■ **Request**: Transcribe the lines below word for word, starting at the line that contains "Click the 10-day volume average 4639万 label" and continuing through the last line, including both. Leave the pictures out of your answer.
== Records provided ==
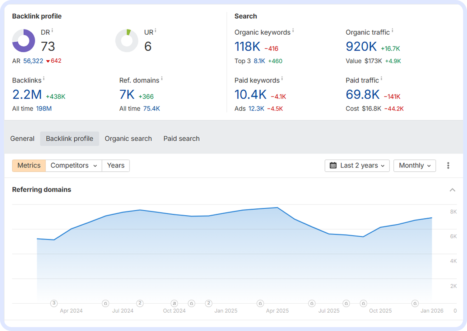
Task: Open the 2.2M backlinks report link
Action: click(x=27, y=95)
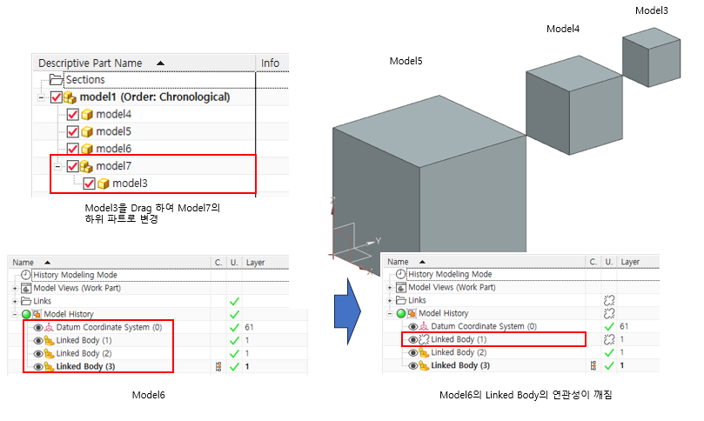This screenshot has height=421, width=704.
Task: Sort by Descriptive Part Name column header
Action: [90, 63]
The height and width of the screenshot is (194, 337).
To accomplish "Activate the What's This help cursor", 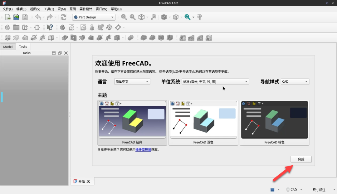I will [x=50, y=27].
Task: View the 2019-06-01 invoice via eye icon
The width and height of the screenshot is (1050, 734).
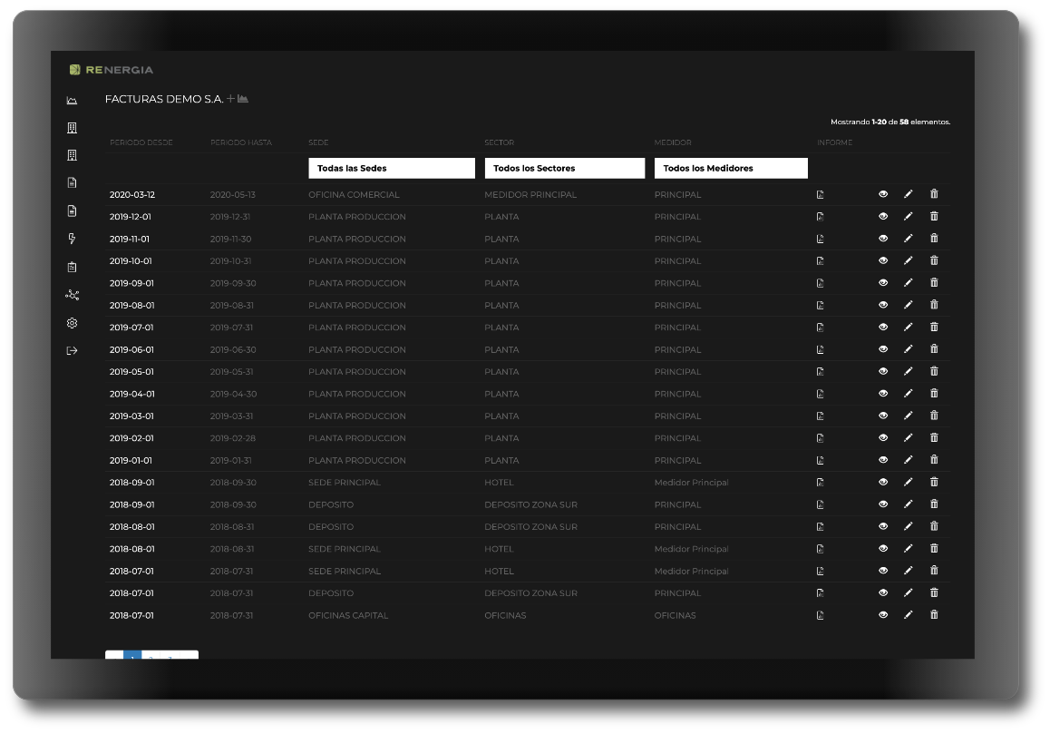Action: tap(883, 349)
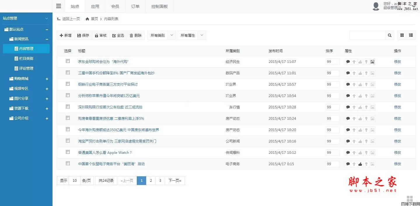Tick the checkbox on the 淘宝严厉打击刷单 row
420x206 pixels.
68,140
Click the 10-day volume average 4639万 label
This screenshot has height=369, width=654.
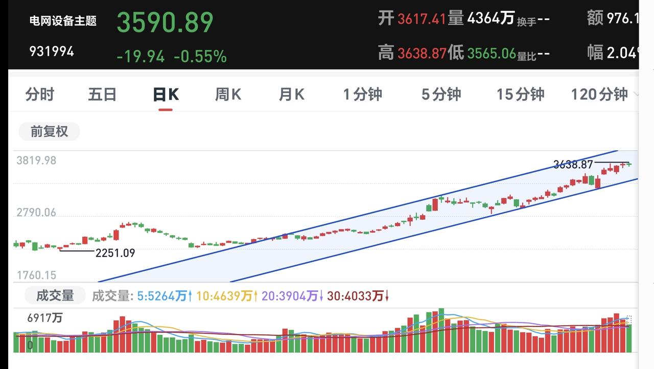coord(227,296)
===
■ **Output for this task**:
Click the 10-day volume average 4639万 label
This screenshot has height=369, width=654.
coord(227,296)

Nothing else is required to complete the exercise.